Conversion Path: The path a visitor takes through your website to become a lead. A typical conversion path requires a call-to-action, a landing page, a form, and a thank-you page.

Your website is the online storefront of your business. Like a physical store, your visitors are going to need help navigating your website the first time they visit.

Stores use signs, arrows, PA systems, employees, and other cues as a map. These cues direct customers to the merchandise and checkout - while subtly nudging them towards larger purchases. (Candy at the checkout station, anyone?)

The difference between your website and a store is the visitors' intent. In a store, there's a very good chance the visitors will purchase something. However, the vast majority of website visitors (98-99%) aren't ready to buy.

Does my navigation bar count as a conversion path?

Nope. It may be part of a conversion path, but a navigation bar won't drive conversions and improve sales on its own.

What Does a Conversion Path Look Like?

Webpage → CTA → Landing Page → Form → Thank-You Page

This is the basic outline of a conversion path. Let's look at a real life example to make it clearer.

Impact BnD is a master of conversion paths. Their website is full of different ways to convert. Here's a snapshot of their home page:


What does Impact want us to do? They want us to download their free inbound website guide. How do we know? Because the button is big and red and says GET IT NOW in all caps. And there's an arrow pointing to it.

Impact uses visual cues (color, arrows, placed high on the page) supported by text (description of the offer, actionable button) to make the conversion path obvious. These cues needs to be in-your-face, because people are surprisingly oblivious on the Internet.

Expert Tip: Impact has made this conversion path incredibly simple by blending their CTA and landing page together.
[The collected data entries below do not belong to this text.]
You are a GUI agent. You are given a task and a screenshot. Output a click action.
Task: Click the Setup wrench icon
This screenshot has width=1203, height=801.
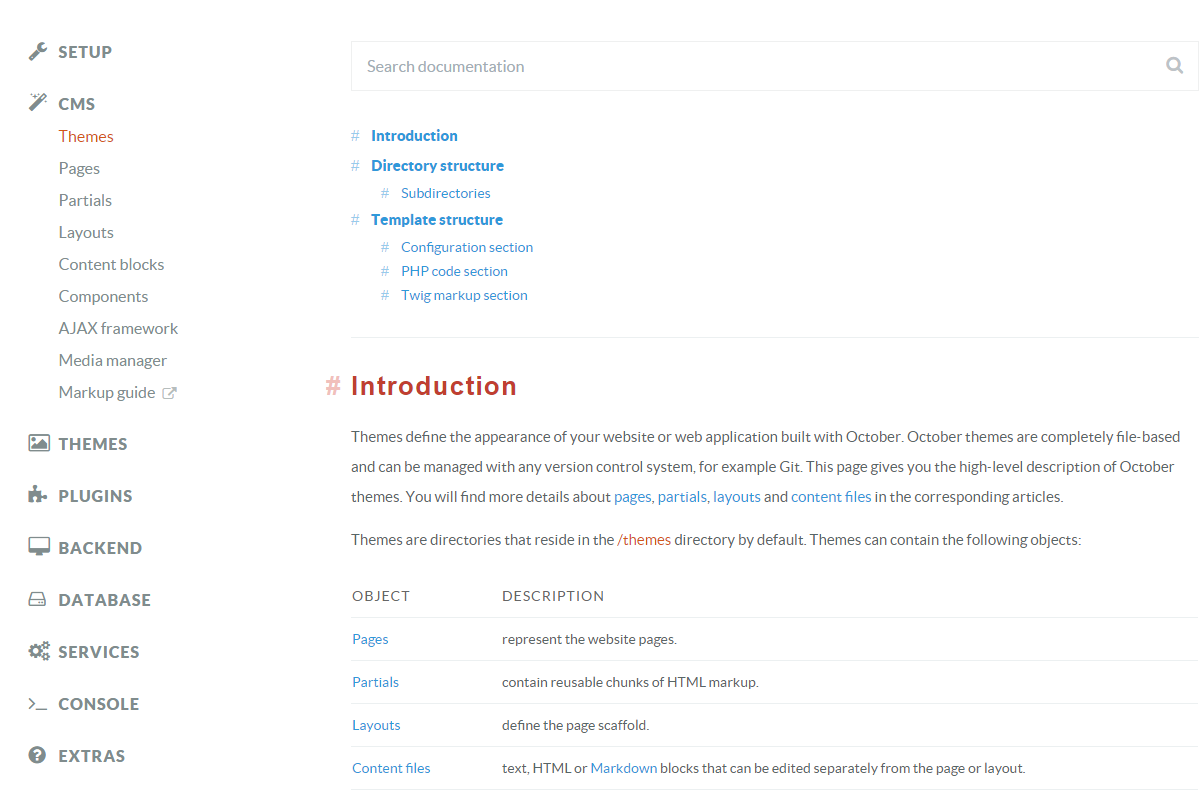(x=38, y=51)
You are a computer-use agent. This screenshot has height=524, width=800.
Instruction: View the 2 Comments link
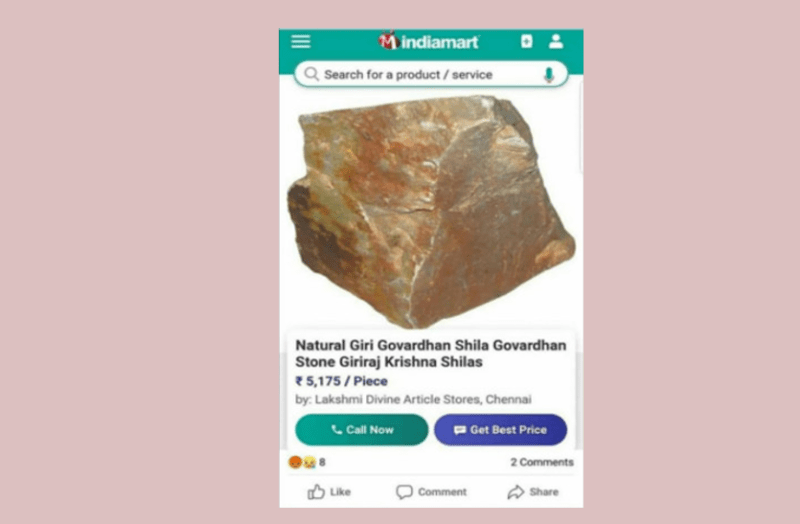(x=542, y=462)
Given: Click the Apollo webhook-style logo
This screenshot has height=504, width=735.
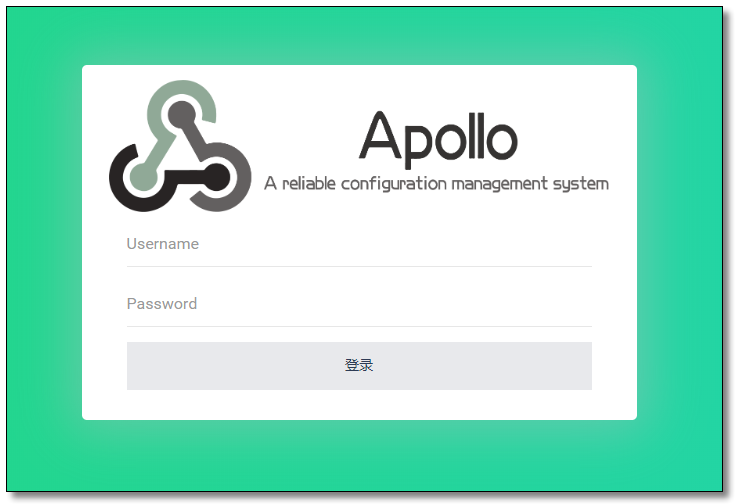Looking at the screenshot, I should tap(180, 146).

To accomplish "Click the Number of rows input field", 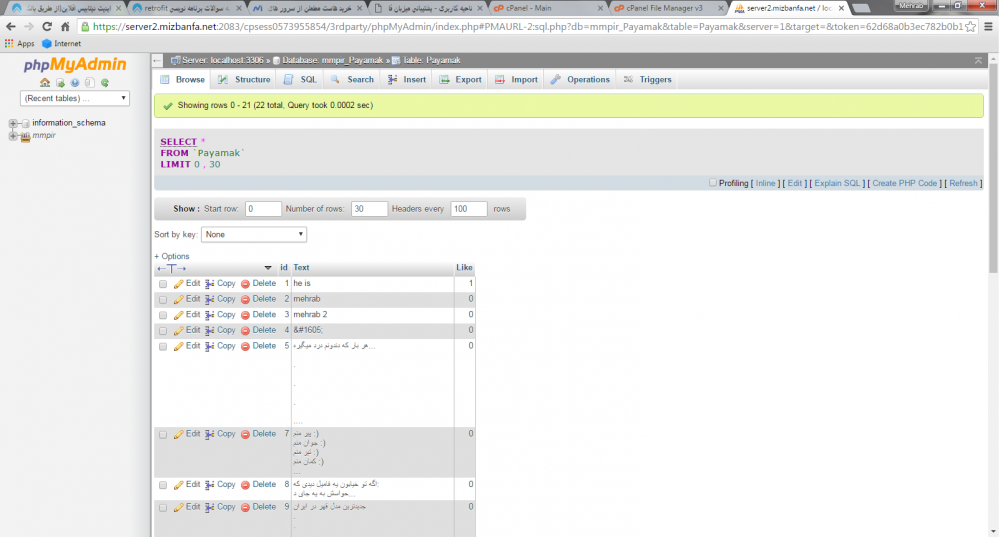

Instead of using an image CTA to take us to a separate landing page, all of the information is right in front of our faces. CTA, two-field form, submit button. Boom.

What happens when we fill out the form and click the button?


We get the offer we were promised! No mess, no fuss. Now we have our own fancy little guide to inbound marketing websites. 

Now what do we do? Just leave?

No! Below our fancy guide is the beginning of a new conversion path: "Check out some of our latest blog posts." A conversion is not the end of your visitor's journey. The thank-you page should direct your visitor to a new path.

How Does a Conversion Path Improve Sales?


Why are conversion paths so important for closing sales through your website? 

Most Internet users are like ducks floating aimlessly in a pond. You want the ducks to come to you, right?

How do you get their attention? Stand there silently, sending out psychic brain waves? Hope they miraculously take notice and are interested in your milquetoast existence?

No. You grab this bull by the horns duck by the bill and make them do what you want.

What do ducks appreciate in life? Breadcrumbs. If you want to attract ducks, you're going to march your pasty ass to the nearest convenience store and come back with some m-f'ing bread. 

You'll throw it far enough that the ducks see your delightful offerings. Then you throw it closer, and closer, until they realize you're the source of crumbly deliciousness.

Then you get swarmed by ducks. Congratulations.

Your website visitors are the same way. Your website is the pond. Your visitors are going to surf around aimlessly, and then they're going to leave because you didn't give them anything they want. (No, a comprehensive history of your company is not what they want.)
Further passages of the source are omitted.